The study, conducted by the East Tennessee State University/NORC Rural Health Equity Research Center, found that individuals with substance use disorder living in rural areas had limited access to health care providers, treatment programs, and specialty resources compared to those living in urban areas.
“While all areas of the country face a SUD epidemic, rural areas have been hit hardest and currently have limited resources to address the crisis,” Craig Holden, senior research scientist with the NORC Walsh Center for Rural Health Analysis, said.
The study noted that limited access to SUD prevention and treatment services can also affect local hospitals, by increasing inpatient hospital utilization.
The national rate of opioid-related inpatient hospital stays nearly doubled in the decade between 2007 to 2017 to a rate of 300 people per 100,000 population.
The study also examined admission characteristics based on available data and found that the percentage of inpatients with a primary SUD diagnosis admitted through court or law enforcement channels was four-and-a-half-times higher for rural residents (5.8%) than for urban residents (1.3%).
Medicaid was the largest primary payer of SUD-related inpatient stay claims for rural (44%) and urban patients (40%). However, the study found that patients from urban areas “more often had private insurance listed as the primary payer than rural resident patients.”
Rural regions of Pennsylvania have been deeply affected by the opioid epidemic and substance use disorder, with approximately 299,000 Pennsylvanians experiencing drug use disorder, according to 2020 state data.
Several rural counties report more than 620 individuals with drug use disorder over the same timeframe, including Tioga County, Pike, Wayne, Columbia, Northumberland, Jefferson, Clearfield, Adams, Bedford, and Somerset counties.
“All Pennsylvanians living with substance use disorder deserve access to high-quality treatment no matter where they live,” Department of Drug and Alcohol Programs Spokesperson Stephany Dugan, said.
The study found that patients from rural areas were younger, more often white females, “and had a primary SUD diagnosis more likely related to opioids, stimulants or other/miscellaneous substances as compared to urban patients.”
Patients from urban areas, by contrast, were more often diagnosed with alcohol-related SUD and had five or more comorbidities as compared to inpatients from rural areas, according to the study.
Dugan told the Capital-Star that DDAP, which oversees the state’s efforts to reduce substance misuse and dependency, is “working to expand access to treatment while ensuring high-quality, equitable resources so more Pennsylvanians can live long and healthy lives free from the disease of addiction.”
During former Gov.
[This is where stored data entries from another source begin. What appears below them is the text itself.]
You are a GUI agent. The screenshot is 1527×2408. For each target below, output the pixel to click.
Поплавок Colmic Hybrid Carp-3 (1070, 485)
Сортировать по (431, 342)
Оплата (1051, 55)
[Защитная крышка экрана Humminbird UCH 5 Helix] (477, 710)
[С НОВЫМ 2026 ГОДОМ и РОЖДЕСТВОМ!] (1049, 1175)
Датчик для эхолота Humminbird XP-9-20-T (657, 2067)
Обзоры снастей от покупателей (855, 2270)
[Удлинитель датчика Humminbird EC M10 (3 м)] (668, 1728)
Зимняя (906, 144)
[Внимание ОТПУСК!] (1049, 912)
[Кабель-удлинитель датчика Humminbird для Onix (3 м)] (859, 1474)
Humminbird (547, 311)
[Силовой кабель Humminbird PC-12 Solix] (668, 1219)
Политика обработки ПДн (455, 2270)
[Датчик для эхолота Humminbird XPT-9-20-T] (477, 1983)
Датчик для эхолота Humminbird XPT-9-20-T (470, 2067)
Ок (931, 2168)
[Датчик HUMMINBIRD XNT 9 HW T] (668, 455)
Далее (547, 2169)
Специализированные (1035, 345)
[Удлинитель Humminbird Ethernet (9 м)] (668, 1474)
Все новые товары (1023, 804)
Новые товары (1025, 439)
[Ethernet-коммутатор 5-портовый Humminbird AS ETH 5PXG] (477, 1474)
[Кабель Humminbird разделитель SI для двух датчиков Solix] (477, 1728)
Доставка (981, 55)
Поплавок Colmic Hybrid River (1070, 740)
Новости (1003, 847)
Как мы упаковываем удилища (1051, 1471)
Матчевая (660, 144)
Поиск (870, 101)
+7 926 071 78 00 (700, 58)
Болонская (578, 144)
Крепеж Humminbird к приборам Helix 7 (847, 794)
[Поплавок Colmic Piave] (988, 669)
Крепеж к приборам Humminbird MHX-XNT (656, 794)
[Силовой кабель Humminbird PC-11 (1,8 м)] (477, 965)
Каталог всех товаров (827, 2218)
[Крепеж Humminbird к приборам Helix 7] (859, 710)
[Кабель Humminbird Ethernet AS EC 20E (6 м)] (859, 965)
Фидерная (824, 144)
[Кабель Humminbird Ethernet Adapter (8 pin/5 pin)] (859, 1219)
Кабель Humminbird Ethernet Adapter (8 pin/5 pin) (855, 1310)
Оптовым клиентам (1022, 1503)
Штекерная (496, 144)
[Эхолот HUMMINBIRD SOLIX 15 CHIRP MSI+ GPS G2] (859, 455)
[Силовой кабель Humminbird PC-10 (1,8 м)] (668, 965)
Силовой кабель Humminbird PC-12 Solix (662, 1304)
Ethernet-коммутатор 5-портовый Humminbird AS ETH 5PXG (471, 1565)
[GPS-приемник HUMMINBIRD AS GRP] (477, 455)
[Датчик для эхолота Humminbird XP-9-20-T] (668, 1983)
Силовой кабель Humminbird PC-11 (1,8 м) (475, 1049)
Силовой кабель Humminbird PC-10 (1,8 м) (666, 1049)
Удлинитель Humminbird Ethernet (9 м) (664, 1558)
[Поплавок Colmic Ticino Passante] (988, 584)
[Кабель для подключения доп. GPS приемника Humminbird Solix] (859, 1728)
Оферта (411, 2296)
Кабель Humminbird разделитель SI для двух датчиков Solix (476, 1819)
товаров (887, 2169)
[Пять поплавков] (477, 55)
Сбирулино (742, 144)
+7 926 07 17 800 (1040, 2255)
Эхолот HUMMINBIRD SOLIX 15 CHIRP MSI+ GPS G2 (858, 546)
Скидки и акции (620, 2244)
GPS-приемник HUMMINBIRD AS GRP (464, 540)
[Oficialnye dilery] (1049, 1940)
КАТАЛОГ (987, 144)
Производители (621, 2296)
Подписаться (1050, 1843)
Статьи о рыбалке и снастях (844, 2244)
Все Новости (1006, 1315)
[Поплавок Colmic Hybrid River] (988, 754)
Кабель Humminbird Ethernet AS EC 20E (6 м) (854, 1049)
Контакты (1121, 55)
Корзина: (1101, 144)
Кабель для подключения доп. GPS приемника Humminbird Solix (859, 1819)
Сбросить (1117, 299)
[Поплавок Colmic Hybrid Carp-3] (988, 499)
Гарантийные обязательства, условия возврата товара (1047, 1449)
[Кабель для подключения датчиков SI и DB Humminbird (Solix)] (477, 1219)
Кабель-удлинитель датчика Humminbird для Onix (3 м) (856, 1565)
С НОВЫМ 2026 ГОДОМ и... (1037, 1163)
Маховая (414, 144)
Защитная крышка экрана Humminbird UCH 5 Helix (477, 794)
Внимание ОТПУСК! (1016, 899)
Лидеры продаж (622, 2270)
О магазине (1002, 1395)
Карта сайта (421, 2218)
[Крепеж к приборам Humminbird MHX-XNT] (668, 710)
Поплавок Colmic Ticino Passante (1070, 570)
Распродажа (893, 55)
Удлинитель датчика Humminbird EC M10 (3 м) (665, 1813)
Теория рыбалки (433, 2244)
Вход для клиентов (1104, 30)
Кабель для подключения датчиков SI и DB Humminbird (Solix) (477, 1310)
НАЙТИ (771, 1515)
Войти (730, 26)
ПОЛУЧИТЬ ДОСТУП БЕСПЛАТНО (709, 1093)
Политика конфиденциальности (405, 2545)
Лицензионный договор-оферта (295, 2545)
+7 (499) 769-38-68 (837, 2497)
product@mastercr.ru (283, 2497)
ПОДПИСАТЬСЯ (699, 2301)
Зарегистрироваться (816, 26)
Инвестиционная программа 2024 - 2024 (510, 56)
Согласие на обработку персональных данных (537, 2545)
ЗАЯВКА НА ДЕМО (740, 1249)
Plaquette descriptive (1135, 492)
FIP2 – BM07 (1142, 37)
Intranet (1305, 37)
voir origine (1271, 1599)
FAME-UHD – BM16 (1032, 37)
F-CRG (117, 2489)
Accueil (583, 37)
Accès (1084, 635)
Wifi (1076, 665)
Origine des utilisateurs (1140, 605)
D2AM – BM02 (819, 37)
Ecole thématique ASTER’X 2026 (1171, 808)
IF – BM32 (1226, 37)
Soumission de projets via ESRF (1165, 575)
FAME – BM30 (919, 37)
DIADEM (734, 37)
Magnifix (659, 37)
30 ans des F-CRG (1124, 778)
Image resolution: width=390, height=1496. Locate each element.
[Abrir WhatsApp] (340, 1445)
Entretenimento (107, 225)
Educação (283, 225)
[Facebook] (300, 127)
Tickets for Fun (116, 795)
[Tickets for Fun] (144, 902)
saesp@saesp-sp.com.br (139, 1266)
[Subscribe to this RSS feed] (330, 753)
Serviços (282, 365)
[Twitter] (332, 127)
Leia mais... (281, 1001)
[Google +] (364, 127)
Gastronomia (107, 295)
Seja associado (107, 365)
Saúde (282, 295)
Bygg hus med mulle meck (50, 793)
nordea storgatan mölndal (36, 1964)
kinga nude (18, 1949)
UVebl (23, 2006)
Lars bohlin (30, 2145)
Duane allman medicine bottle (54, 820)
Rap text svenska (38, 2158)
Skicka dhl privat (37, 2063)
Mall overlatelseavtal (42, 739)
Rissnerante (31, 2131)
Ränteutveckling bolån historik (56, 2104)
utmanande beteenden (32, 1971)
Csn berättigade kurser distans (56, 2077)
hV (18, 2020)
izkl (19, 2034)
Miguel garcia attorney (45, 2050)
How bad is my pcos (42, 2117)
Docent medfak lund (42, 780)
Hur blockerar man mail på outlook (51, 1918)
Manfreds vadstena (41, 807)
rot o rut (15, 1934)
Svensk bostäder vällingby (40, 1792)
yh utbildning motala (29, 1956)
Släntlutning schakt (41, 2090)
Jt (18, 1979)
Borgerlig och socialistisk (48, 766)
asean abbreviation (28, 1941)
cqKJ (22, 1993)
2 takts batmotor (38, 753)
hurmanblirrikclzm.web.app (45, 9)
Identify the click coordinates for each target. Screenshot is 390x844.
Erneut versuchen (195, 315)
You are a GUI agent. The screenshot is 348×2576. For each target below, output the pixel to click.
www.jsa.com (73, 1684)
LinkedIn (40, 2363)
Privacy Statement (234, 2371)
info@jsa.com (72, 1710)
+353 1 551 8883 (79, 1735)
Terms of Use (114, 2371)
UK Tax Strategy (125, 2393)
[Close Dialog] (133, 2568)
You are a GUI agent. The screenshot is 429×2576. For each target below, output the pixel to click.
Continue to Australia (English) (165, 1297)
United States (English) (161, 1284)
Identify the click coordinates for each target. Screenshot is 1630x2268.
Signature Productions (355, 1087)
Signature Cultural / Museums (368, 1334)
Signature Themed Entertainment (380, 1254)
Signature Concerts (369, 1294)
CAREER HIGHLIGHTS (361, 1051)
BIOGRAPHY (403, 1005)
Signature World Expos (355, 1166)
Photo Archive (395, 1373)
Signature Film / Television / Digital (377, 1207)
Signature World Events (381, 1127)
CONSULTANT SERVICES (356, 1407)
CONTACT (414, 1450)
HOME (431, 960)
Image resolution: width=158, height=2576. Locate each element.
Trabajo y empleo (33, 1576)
Tom Wolf’s administration, the agency held roundtables with stakeholders and community members in several counties across the commonwealth — including rural ones — hoping to learn what strategies they are employing at the local level to help people access care, and to hear where they could use more support and resources.
Democratic Gov. Josh Shapiro has proposed allocating $48.1 million to the department’s efforts in his 2023-24 fiscal year budget.
Based on the study’s findings, researchers concluded that more data is needed to identify national ways “to improve and streamline access to SUD care for rural residents.”
“This study further highlights the importance of attention to those who live in rural areas and the urgency to bring equitable health resources to them,” Robert Pack, director of the ETSU/NORC Rural Health Equity Research Center, said in a statement.